Nonostante la continua attenzione manifestata sin qui dagli studiosi, l’intento di definire le vicende che portano all’esecuzione dell’opera, ai tempi e alle circostanze del primo incontro tra Boldini e Whistler non ha ancora trovato soluzione. In una delle ultime monografie dedicate al pittore statunitense si specifica che alla data del 1897, quando il dipinto fu realizzato, i due si conoscevano “solo da pochi anni”. In effetti le datazioni più antiche e più certe sinora documentate riguardanti la prima relazione tra i due artisti, seppur indiretta, risalgono al 1890 e al 1891 e coinvolgono Robert de Montesquiou come mittente di un paio di lettere. Nella prima, del novembre 1890, Montesquiou fa riferimento a un’opera a lui donata da Boldini, ancora inedita e non identificata, rappresentante qualcosa da riferirsi a Whistler; la seconda, del 13 febbraio 1891, è un invito di Montesquiou a Whistler a cominciare il suo ritratto, in quanto già possessore di un’effigie di Whistler eseguita da Boldini.

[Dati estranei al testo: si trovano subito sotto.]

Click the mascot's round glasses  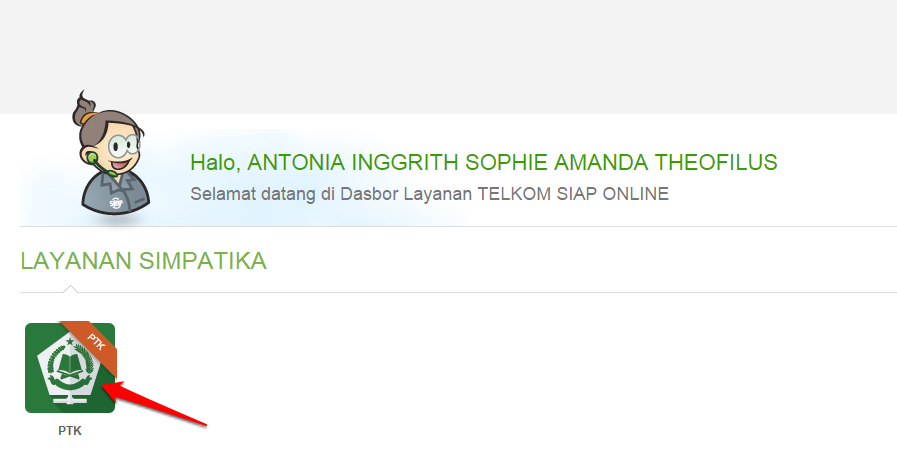(x=124, y=145)
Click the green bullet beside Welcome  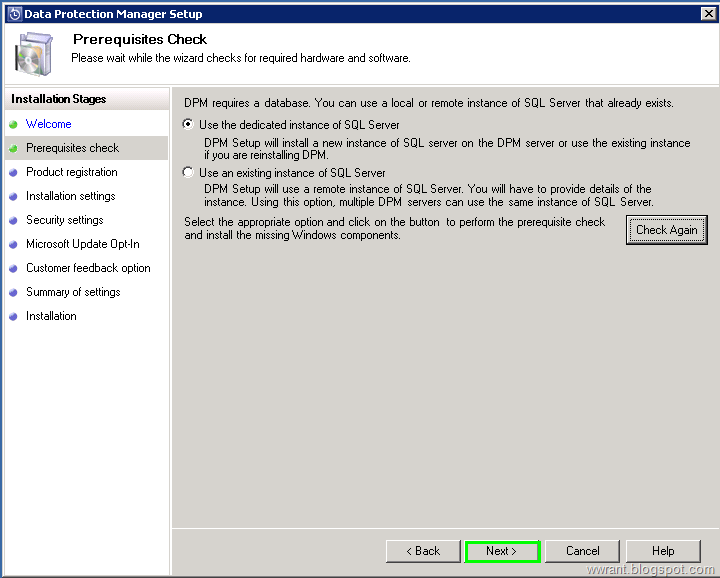(13, 124)
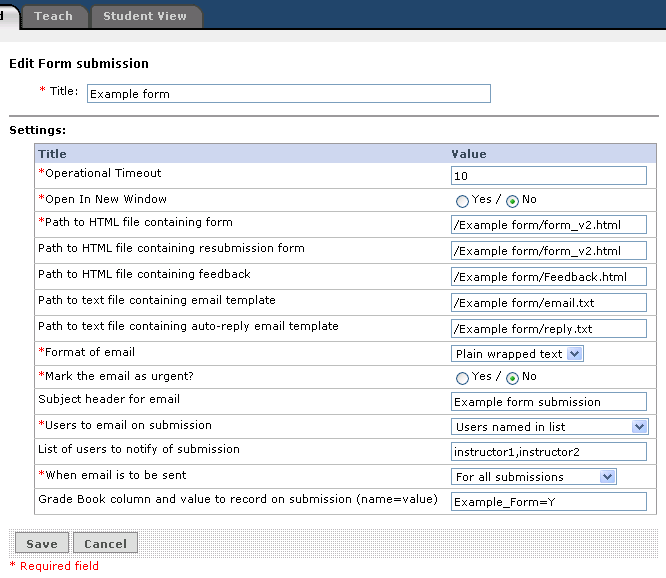Select Yes for Mark email as urgent
This screenshot has height=578, width=666.
pyautogui.click(x=463, y=378)
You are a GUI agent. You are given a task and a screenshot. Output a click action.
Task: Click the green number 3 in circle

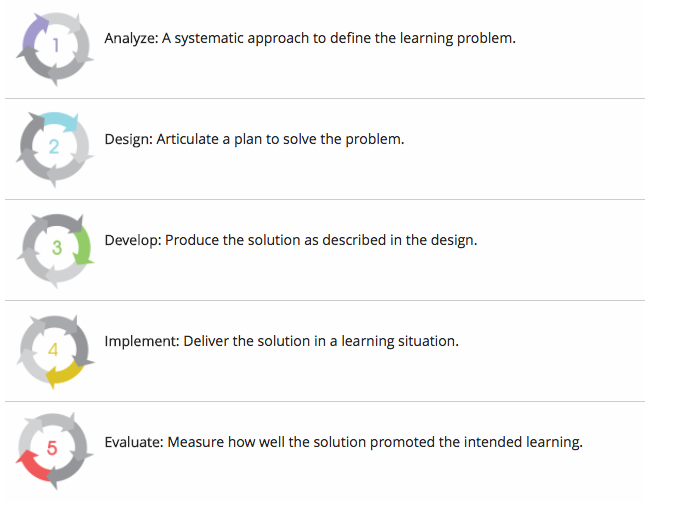tap(57, 248)
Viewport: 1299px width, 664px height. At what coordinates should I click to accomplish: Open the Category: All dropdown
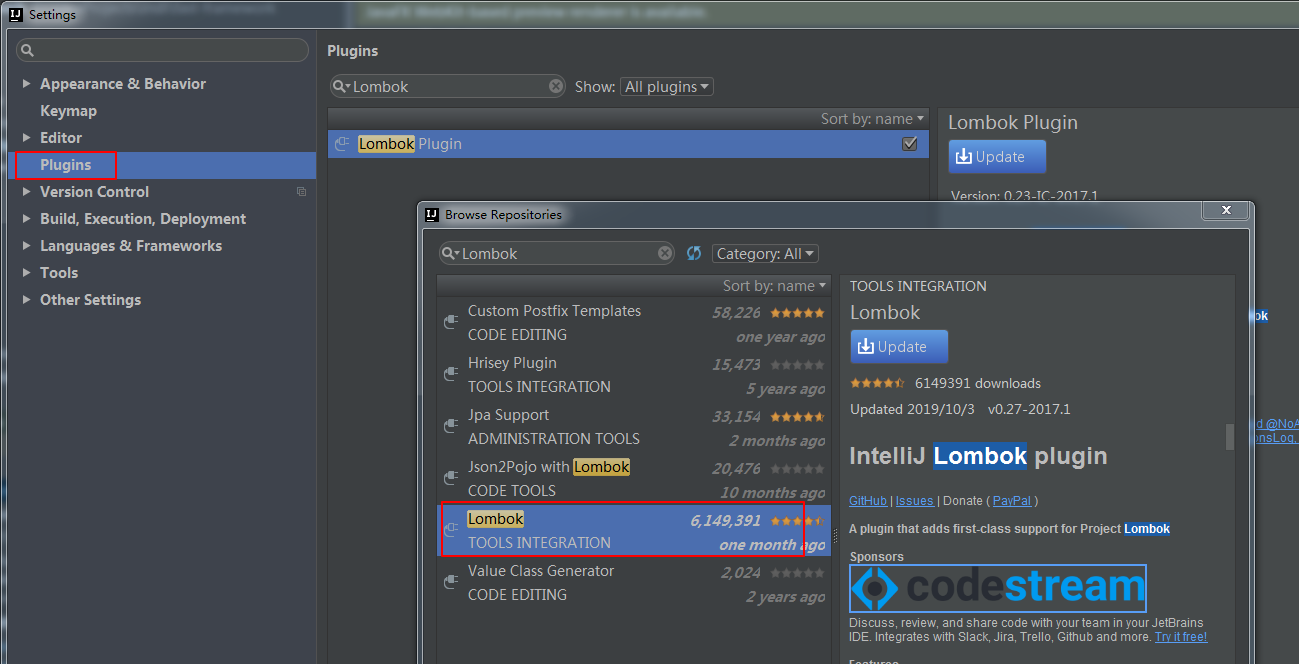(x=766, y=254)
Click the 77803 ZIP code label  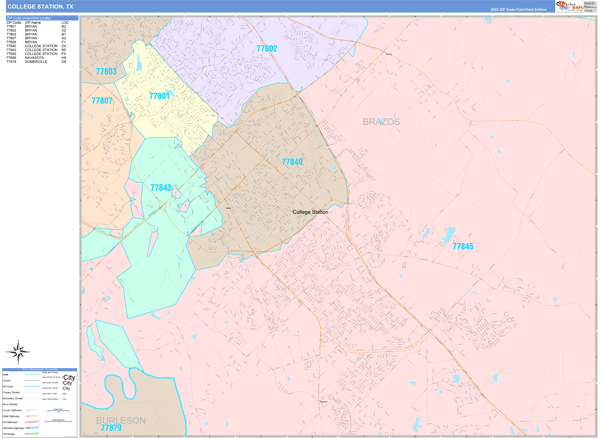[x=106, y=71]
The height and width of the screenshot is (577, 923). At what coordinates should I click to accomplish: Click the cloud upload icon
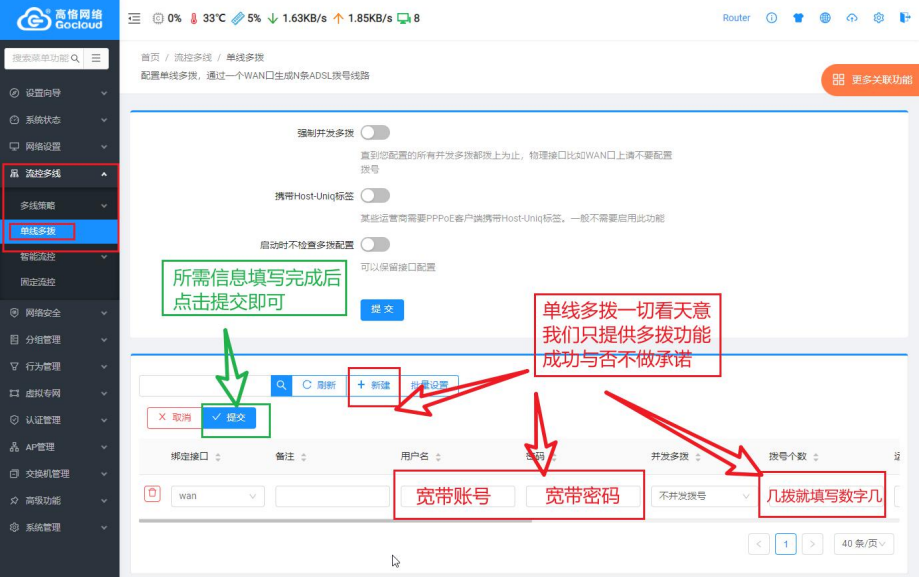(x=852, y=18)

Nel 1894 poi, Boldini lo invita a partecipare alla Prima Biennale di Venezia per l’anno successivo. Gli scambi epistolari con il presidente della rassegna Riccardo Selvatico, a tal riguardo, mostrano una certa confidenza di Boldini con l’americano, dando sicura conferma dei primi anni novanta come datazione più convincente alla quale ricondurre l’eventuale iniziale incontro.
Il rapporto fra i due pittori rimane comunque alquanto controverso e sfaccettato nel corso del tempo: l’americano accetta di posare per Boldini, ammirando infatti lo stile della sua pittura che rimanda a grandi maestri del passato, Frans Hals, Diego Velázquez e Francisco Goya, ma gli imputa, come a Sargent, una esagerata spavalderia di mano. Non risulta perciò pienamente soddisfatto dell’opera, pensa di apparirvi “crudo” più di quanto non sia nei suoi atteggiamenti più burberi. Boldini lo rappresenta infatti fedelmente, con l’evidenza della sua età, con il volto magro e scuro contornato dai baffi grigi che si confondono con i capelli dello stesso colore.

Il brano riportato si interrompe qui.